BookmarkSubscribeRSS Feed
☑ This topic is solved. Need further help from the community? Please sign in and ask a new question.
heretolearnSAS
Calcite | Level 5

I would like to ask how can I code to fill in the missing date between the beginning period and the most recent date available for each customer as illustrated below:

 

assuming below is my data:

DateCustomer IDSalesCredit
Jan-1712345xxxx
Feb-1712345xxxx
Mar-1712345xxxx
Jun-1712345xxxx
Jul-1712345xxxx
Aug-1712345xxxx
Sep-1712345xxxx
Oct-1712345xxxx
Nov-1712345xxxx
Dec-1712345xxxx
Jan-177891xxxx
Feb-177891xxxx
Mar-177891xxxx
Apr-177891xxxx
Jun-177891xxxx
Jul-177891xxxx
Sep-177891xxxx
Oct-177891xxxx

 

I want to generate something like this instead:

DateCustomer IDSalesCredit
Jan-1712345xxxx
Feb-1712345xxxx
Mar-1712345xxxx
Apr-1712345..
May-1712345..
Jun-1712345xxxx
Jul-1712345xxxx
Aug-1712345xxxx
Sep-1712345xxxx
Oct-1712345xxxx
Nov-1712345xxxx
Dec-1712345xxxx
Jan-177891xxxx
Feb-177891xxxx
Mar-177891xxxx
Apr-177891xxxx
May-177891..
Jun-177891xxxx
Jul-177891xxxx
Aug-177891..
Sep-177891xxxx
Oct-177891xxxx

 

As you can see from the data, the beginning date for customer 12345 is starting from Jan 2017 and the most recent date is Dec 2017, however, there are missing dates in between the beginning date and the latest date (April and May 2017). While for customer 7891, the beginning date is starting from Jan 2017 and the most recent date is Oct 2017, but there are also missing dates in between the beginning date and the latest date (May and Aug 2017). Hence, in this case, I just want to fill in the missing dates between their beginning date and their latest date available. In other ways, meaning that I want customer 12345 to have date from Jan 2017 to Dec 2017 while customer 7891 to have date from Jan 2017 to Oct 2017 only, with the missing date's and its data fields imputed with missing value ".".  I tried to use proc expand initially (tested on few customers and it succeed), however, proc expand does not allow for big data (around 40millions), and it will show workspace error/failed. Hence, is there any alternative way to fill in the missing date in between the beginning date and most recent date available for a customer (SAS)? 

1 ACCEPTED SOLUTION

Accepted Solutions
Ksharp
Super User
data have;
infile cards expandtabs truncover;
input Date : monyy.

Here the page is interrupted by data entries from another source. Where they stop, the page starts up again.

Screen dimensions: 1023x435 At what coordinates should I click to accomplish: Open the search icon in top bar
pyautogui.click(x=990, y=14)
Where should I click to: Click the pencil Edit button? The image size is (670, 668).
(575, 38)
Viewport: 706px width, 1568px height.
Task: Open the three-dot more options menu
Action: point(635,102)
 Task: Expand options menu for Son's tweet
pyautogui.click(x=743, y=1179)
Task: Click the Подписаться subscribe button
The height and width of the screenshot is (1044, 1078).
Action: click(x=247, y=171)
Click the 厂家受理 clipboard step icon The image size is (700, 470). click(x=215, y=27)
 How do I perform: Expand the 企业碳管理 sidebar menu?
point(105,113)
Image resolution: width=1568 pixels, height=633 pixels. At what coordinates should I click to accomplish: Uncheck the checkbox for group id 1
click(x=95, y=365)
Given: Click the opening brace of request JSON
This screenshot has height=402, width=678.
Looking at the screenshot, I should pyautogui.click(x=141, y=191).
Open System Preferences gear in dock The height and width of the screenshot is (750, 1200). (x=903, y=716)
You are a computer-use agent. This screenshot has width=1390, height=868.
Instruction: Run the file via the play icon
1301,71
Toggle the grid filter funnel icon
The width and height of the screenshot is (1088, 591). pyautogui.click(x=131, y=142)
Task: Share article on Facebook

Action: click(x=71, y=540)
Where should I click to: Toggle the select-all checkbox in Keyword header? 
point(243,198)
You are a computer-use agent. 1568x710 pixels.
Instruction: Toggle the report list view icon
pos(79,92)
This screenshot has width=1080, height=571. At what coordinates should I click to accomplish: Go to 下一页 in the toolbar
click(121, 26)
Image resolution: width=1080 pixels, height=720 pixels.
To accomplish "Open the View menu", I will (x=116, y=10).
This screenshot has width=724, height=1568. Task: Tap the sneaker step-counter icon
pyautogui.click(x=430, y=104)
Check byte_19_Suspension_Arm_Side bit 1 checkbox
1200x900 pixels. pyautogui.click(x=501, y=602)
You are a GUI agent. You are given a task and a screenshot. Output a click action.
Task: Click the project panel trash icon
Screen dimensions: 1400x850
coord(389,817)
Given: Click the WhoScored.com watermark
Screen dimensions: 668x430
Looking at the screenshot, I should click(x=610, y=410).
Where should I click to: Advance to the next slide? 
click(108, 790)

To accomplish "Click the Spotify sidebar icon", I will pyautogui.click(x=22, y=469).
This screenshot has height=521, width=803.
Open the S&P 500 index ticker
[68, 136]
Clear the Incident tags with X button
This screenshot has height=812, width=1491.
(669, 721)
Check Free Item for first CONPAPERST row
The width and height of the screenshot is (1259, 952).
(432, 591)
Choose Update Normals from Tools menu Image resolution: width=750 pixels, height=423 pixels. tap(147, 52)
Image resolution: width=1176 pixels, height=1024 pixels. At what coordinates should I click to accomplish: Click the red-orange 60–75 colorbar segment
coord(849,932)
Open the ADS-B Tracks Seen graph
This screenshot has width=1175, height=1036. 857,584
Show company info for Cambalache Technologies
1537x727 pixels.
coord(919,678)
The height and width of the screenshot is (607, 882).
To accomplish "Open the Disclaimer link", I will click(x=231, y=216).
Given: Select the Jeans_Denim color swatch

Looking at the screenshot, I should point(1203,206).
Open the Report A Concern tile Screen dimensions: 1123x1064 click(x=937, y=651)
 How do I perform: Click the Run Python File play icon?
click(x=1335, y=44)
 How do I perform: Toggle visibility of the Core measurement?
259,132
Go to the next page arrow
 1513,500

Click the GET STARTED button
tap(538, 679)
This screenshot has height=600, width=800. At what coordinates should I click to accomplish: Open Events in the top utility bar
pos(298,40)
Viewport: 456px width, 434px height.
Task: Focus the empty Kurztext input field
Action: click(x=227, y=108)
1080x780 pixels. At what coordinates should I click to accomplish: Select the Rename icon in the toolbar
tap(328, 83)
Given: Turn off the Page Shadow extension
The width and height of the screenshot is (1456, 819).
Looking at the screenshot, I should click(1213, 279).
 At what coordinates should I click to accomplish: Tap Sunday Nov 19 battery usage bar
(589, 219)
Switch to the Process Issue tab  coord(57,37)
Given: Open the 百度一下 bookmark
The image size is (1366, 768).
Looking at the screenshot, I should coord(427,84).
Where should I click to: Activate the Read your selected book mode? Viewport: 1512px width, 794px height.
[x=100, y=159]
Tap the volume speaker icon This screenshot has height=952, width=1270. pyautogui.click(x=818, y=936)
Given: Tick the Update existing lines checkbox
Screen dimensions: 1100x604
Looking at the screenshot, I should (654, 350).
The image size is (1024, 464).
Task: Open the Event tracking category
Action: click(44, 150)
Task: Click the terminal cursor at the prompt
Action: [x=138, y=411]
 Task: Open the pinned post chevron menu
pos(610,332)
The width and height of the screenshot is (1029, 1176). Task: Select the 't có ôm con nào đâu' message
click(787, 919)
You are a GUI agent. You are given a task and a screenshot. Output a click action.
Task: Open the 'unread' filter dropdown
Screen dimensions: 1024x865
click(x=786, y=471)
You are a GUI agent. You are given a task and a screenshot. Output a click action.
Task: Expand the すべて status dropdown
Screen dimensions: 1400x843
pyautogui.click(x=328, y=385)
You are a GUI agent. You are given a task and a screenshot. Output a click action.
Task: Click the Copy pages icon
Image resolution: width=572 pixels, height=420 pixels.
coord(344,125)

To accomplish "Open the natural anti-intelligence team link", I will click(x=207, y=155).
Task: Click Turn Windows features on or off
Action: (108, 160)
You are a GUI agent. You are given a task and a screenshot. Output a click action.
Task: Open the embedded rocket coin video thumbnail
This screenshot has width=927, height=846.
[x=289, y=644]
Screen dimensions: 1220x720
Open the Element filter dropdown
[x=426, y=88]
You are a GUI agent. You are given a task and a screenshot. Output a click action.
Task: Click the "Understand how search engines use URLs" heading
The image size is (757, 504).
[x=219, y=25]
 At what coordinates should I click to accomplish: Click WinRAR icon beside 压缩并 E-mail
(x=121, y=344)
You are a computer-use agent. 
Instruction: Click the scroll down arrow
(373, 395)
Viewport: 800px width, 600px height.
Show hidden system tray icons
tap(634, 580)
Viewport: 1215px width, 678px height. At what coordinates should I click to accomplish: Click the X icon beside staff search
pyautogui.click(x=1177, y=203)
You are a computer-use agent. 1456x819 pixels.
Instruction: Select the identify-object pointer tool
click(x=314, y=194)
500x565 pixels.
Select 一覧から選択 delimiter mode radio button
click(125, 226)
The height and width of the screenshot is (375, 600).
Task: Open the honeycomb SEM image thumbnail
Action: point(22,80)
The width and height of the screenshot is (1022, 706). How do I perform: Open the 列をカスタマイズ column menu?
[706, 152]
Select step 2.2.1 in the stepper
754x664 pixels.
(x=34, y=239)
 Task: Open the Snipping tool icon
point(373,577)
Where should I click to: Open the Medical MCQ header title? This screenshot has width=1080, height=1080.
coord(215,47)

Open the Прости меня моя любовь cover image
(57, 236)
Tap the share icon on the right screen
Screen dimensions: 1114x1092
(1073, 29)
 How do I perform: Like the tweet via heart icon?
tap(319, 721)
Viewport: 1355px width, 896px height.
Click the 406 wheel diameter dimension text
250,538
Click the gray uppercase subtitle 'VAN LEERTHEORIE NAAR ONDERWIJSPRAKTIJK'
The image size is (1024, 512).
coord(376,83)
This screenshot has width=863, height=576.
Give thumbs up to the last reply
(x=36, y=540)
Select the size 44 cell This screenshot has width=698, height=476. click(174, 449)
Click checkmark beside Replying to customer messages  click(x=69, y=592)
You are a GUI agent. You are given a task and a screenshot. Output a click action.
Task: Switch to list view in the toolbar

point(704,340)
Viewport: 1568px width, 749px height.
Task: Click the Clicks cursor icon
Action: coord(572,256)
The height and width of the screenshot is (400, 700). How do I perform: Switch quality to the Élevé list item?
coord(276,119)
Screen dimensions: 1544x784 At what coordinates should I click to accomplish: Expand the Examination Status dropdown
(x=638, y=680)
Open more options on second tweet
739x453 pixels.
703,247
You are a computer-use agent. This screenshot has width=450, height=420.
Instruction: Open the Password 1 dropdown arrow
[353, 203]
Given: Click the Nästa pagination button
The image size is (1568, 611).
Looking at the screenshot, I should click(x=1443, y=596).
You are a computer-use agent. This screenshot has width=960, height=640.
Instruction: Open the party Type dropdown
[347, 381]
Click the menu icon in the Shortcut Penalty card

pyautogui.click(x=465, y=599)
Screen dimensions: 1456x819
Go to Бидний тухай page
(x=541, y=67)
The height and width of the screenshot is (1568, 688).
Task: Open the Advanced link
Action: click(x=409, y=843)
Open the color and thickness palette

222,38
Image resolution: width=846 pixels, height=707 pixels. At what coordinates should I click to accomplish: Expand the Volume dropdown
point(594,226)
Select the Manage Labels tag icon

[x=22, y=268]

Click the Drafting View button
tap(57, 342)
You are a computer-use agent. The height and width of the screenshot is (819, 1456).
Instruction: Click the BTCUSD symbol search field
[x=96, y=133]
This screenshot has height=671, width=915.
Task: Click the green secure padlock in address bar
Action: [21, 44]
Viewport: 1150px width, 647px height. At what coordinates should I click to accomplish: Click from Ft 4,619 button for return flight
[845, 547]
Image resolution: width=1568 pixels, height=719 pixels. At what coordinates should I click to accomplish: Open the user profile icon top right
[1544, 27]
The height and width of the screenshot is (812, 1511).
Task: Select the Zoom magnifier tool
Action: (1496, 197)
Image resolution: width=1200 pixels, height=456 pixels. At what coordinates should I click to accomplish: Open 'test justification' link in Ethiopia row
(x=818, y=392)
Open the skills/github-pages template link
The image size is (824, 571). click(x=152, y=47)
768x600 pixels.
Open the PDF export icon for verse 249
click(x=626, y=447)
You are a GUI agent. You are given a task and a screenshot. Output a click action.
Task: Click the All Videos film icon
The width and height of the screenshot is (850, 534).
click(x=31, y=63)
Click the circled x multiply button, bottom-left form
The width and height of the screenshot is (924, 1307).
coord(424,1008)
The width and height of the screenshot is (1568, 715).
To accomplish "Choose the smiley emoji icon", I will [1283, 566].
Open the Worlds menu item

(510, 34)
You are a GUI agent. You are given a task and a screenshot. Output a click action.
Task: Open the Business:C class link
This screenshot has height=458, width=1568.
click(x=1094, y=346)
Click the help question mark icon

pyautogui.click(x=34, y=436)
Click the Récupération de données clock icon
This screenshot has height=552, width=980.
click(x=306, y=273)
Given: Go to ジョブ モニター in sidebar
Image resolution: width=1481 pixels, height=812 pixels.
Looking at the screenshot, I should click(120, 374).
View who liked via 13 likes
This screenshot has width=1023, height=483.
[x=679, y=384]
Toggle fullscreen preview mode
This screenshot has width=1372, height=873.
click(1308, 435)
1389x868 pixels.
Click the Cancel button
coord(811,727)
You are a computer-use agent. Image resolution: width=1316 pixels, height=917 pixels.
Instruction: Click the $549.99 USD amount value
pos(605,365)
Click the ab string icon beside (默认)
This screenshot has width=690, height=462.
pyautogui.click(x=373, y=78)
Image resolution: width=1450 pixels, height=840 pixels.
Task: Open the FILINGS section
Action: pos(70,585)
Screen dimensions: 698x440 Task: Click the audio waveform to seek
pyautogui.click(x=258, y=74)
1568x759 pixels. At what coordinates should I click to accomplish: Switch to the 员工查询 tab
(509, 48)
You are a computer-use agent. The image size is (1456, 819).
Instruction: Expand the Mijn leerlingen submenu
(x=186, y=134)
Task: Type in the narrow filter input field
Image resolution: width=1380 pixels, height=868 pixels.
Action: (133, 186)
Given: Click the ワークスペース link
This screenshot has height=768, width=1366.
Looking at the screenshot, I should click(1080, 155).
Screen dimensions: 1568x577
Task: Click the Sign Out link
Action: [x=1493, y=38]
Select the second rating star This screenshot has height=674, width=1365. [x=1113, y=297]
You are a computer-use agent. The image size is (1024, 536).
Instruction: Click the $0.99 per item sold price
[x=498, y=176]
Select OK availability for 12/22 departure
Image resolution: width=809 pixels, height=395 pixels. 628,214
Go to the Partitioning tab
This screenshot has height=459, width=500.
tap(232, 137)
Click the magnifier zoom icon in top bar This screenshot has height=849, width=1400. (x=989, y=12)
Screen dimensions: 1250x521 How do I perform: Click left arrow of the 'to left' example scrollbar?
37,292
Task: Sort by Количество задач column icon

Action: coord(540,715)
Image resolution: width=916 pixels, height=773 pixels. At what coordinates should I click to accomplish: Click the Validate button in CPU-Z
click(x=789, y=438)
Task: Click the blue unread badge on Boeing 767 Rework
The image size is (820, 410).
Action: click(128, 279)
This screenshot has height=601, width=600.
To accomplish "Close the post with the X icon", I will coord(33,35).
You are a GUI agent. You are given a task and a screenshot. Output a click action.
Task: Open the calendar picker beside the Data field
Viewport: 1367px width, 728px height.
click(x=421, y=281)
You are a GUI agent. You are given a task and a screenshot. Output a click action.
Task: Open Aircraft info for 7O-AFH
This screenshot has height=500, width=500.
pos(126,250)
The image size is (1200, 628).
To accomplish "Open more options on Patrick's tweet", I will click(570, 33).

CustomerID	Sales $ Credit $;
format Date  monyy.;
cards;
Jan-17	12345	xx	xx
Feb-17	12345	xx	xx
Mar-17	12345	xx	xx
Jun-17	12345	xx	xx
Jul-17	12345	xx	xx
Aug-17	12345	xx	xx
Sep-17	12345	xx	xx
Oct-17	12345	xx	xx
Nov-17	12345	xx	xx
Dec-17	12345	xx	xx
Jan-17	7891	xx	xx
Feb-17	7891	xx	xx
Mar-17	7891	xx	xx
Apr-17	7891	xx	xx
Jun-17	7891	xx	xx
Jul-17	7891	xx	xx
Sep-17	7891	xx	xx
Oct-17	7891	xx	xx
;

data want;
 merge have have(firstobs=2 keep=Date CustomerID rename=(Date=_Date CustomerID=_CustomerID));
 output;
 if CustomerID=_CustomerID then do;
  do i=1 to intck('month',Date,_Date)-1;
   call missing(Sales, Credit);
   Date=intnx('month',Date,1);
   output;
  end;
 end;
 drop i _:;
 run;

View solution in original post

4 REPLIES 4
Ksharp
Super User
data have;
infile cards expandtabs truncover;
input Date : monyy. CustomerID	Sales $ Credit $;
format Date  monyy.;
cards;
Jan-17	12345	xx	xx
Feb-17	12345	xx	xx
Mar-17	12345	xx	xx
Jun-17	12345	xx	xx
Jul-17	12345	xx	xx
Aug-17	12345	xx	xx
Sep-17	12345	xx	xx
Oct-17	12345	xx	xx
Nov-17	12345	xx	xx
Dec-17	12345	xx	xx
Jan-17	7891	xx	xx
Feb-17	7891	xx	xx
Mar-17	7891	xx	xx
Apr-17	7891	xx	xx
Jun-17	7891	xx	xx
Jul-17	7891	xx	xx
Sep-17	7891	xx	xx
Oct-17	7891	xx	xx
;

data want;
 merge have have(firstobs=2 keep=Date CustomerID rename=(Date=_Date CustomerID=_CustomerID));
 output;
 if CustomerID=_CustomerID then do;
  do i=1 to intck('month',Date,_Date)-1;
   call missing(Sales, Credit);
   Date=intnx('month',Date,1);
   output;
  end;
 end;
 drop i _:;
 run;
heretolearnSAS
Calcite | Level 5

Hi Ksharp, thanks for your prompt response. If let's say I have 50 data fields (other than Sales and Credit listed in the examples only), how could I further amend the code to call missing of those 50 data fields? is there any efficient way than listing the column name one by one down?

 

let's assume there is column 1 to column 50 (data fields for each customer at each observation point)

 

 

Ksharp
Super User
If these variables are set next to each other , you can use mkeintz suggested:
call missing(of a -- x);

a is the first variable,
x is the last variable,
a -- x represent all the variables between a and x.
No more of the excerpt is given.